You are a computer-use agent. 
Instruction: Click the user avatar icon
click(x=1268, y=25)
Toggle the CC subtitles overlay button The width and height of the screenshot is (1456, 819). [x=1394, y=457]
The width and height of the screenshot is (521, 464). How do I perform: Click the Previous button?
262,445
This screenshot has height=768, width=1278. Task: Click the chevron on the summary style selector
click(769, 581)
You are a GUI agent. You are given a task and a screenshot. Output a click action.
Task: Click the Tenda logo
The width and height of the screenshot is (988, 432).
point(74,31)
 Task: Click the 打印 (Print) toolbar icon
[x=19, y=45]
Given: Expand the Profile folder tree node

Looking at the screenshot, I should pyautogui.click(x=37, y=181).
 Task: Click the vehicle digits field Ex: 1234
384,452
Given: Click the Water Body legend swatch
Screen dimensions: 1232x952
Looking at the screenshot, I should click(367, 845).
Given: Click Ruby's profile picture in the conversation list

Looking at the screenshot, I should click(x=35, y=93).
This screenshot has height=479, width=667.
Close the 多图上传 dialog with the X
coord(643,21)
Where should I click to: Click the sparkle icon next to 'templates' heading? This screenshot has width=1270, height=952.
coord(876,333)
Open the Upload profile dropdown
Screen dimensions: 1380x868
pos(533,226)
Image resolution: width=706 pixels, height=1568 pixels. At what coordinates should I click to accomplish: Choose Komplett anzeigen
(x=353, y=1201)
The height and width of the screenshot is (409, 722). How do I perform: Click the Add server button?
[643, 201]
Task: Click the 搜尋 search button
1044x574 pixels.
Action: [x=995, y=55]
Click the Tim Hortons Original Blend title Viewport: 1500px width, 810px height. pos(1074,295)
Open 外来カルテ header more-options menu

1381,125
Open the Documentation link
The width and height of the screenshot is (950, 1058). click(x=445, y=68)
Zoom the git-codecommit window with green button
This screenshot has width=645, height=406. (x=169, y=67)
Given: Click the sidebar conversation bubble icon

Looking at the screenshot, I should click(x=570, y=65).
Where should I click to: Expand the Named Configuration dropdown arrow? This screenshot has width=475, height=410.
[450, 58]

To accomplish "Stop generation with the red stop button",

⁂

* Problem
Copy the listing verbatim, starting at the line that has "Task: Click the 搜尋 search button" and stopping after the line that has "This screenshot has width=645, height=406.".

* Solution for this task
Task: Click the 搜尋 search button
1044x574 pixels.
Action: [x=995, y=55]
Click the Tim Hortons Original Blend title Viewport: 1500px width, 810px height. pos(1074,295)
Open 外来カルテ header more-options menu

1381,125
Open the Documentation link
The width and height of the screenshot is (950, 1058). click(x=445, y=68)
Zoom the git-codecommit window with green button
This screenshot has width=645, height=406. (x=169, y=67)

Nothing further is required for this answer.